Should you crowdfund? A framework for UK founders in 2026

Three articles into a series on what crowdfunding actually costs, the practical question remains. If you are running a UK business in 2026 and considering a community-led raise, what should you do? A framework, grounded in the one major UK case that has gone differently from BrewDog and Star Citizen, and shaped by a regulatory environment that has changed more than most founders realise.




This series began with a thesis, that crowdfunding doesn't really raise capital, it raises obligations, and most founders underestimate this at raise time. Articles two and three explored the two extreme cases. BrewDog, where the obligations turned out to be commercially subordinated to the institutional capital that arrived later, and where the values-led marketing created a cultural contract that the company couldn't sustain at scale. Cloud Imperium Games, where the founder accidentally created a community governance structure in year one that he has spent thirteen years living inside.

Both stories are useful, but neither is a model. This piece is about the third path, the one most UK founders considering a raise should actually be looking at. Monzo's crowdfunding story has been imperfect. It has produced its own governance complications, including a 2025 boardroom split over IPO timing that cost the CEO his job. But it remains, structurally, the most honest community-funding story the UK has produced in the last fifteen years. The reasons why are worth understanding, because they are not where most people expect to find them.

This piece offers a practical framework, four questions any UK founder should answer before launching a community-led raise in 2026, grounded in what Monzo did differently and in what the current regulatory environment will and won't permit.


What Monzo got structurally right​

Monzo ran multiple community-led raises through Crowdcube between 2016 and 2020, alongside parallel institutional rounds. The community raises were capped, the rounds were timed to align with the institutional rounds rather than substitute for them, and the company communicated openly about the relationship between the two. There were difficult moments, the 2020 raise during the pandemic was widely seen as a down round, and the community took it on the chin alongside the institutional investors. But the basic structural approach held.

What Monzo did not do is treat the crowd as either a primary capital source or a marketing army. The crowd was one stakeholder group among several. The institutional investors had their own seat at the table. The board governed the company. The founders, including TS Anil through most of the company's growth period, retained operational authority. Crowdfunding was a feature of the capital structure, not the capital structure itself.

This is the opposite of the BrewDog model, where Equity for Punks was the primary fundraising story and the institutional rounds happened in the background. It's also the opposite of the CIG model, where there is no institutional capital and the community is, in commercial terms, the entire business.

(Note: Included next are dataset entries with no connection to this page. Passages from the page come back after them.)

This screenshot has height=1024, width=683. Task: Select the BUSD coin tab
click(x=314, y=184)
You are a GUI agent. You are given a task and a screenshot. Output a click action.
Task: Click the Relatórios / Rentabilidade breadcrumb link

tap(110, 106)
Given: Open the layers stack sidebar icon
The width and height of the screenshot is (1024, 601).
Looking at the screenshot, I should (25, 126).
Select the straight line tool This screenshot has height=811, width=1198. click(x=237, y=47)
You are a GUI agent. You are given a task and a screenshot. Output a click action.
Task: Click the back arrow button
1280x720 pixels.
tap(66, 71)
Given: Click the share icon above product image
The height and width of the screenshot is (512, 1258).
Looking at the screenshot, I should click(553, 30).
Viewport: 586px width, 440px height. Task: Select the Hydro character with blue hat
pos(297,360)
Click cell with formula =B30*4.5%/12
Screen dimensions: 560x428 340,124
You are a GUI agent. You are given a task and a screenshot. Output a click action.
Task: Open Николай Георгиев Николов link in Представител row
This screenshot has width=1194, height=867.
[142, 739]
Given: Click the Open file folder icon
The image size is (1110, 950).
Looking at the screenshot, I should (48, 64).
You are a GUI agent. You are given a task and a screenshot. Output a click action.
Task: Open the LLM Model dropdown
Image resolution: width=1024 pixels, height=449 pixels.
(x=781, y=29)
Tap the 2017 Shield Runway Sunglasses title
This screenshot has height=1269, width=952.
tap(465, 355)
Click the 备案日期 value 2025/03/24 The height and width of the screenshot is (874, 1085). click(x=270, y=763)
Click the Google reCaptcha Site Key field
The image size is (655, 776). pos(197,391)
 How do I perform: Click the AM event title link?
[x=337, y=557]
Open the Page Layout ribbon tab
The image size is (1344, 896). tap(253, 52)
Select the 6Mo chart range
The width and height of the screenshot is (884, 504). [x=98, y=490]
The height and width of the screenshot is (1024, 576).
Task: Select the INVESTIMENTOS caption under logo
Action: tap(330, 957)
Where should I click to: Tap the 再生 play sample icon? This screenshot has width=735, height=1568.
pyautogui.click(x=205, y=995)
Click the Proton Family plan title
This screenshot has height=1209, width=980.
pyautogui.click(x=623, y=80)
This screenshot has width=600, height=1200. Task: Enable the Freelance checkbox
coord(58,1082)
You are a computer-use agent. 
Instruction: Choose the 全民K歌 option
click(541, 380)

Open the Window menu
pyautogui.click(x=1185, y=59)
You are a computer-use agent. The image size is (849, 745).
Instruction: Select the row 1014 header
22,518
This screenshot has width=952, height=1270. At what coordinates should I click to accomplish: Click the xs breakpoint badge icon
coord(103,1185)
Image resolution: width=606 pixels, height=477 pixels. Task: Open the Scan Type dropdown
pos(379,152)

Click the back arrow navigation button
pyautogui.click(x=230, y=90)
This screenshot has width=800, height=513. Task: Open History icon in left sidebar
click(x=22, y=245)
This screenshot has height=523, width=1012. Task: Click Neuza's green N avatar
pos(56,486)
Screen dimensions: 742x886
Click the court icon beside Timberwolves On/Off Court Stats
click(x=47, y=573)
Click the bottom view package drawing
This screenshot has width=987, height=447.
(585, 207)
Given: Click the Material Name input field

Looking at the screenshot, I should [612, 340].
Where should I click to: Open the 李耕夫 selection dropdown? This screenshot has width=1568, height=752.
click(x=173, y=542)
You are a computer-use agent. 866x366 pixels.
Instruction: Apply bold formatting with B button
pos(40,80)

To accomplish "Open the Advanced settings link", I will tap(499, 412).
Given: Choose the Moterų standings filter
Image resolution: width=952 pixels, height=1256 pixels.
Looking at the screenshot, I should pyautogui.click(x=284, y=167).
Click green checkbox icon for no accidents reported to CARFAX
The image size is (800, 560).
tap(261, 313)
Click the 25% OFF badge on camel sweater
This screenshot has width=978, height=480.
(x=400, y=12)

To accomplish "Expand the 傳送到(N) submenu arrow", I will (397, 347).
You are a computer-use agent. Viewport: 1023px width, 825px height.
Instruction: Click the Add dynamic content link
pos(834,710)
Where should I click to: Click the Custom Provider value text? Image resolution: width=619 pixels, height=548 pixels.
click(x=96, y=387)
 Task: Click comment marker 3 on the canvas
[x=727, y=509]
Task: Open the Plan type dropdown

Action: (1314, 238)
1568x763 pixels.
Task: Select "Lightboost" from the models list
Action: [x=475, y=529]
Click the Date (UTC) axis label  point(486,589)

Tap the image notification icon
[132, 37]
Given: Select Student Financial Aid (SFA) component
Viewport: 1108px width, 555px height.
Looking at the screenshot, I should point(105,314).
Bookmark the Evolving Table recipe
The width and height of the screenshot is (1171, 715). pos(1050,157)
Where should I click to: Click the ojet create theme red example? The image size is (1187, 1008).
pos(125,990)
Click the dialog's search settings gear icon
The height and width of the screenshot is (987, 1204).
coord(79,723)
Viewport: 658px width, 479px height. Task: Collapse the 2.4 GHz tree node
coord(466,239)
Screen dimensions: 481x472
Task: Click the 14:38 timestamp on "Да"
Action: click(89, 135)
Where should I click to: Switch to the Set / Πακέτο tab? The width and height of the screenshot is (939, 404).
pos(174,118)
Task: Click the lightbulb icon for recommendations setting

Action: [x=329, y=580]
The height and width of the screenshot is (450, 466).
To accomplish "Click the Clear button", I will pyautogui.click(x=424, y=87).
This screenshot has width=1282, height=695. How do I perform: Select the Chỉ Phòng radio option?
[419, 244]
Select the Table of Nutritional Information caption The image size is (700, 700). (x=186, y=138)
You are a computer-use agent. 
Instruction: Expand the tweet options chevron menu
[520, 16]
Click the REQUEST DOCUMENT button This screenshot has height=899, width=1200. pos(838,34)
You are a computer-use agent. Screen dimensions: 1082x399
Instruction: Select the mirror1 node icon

The result, twelve years on from Monzo's founding, is a company that achieved its first statutory profit in FY2024, has a full European Central Bank banking licence as of December 2025, and remains private as of April 2026 with no community revolt and no values-contract crisis, even through a turbulent recent period.

It also has its own governance complications. TS Anil was ousted as CEO in October 2025 after a board dispute over IPO timing, reportedly favouring an earlier listing in New York while the board and investors preferred London. He returned as vice-chair. Diana Layfield, formerly of Google, took over as CEO. In April 2026 the company withdrew from the US market, closing accounts and cutting around 50 jobs. None of these decisions involved the community. They couldn't, structurally, because the community had never been positioned as the body that would make them.

That is what Monzo got right. Not the absence of governance crises, which no growing company avoids, but the location of the governance crises in places where they could actually be resolved. Boardroom disputes can produce bad outcomes, but they happen in rooms with defined membership, defined processes, and defined remediation paths. Community contract disputes happen everywhere at once, and have no defined process for ending.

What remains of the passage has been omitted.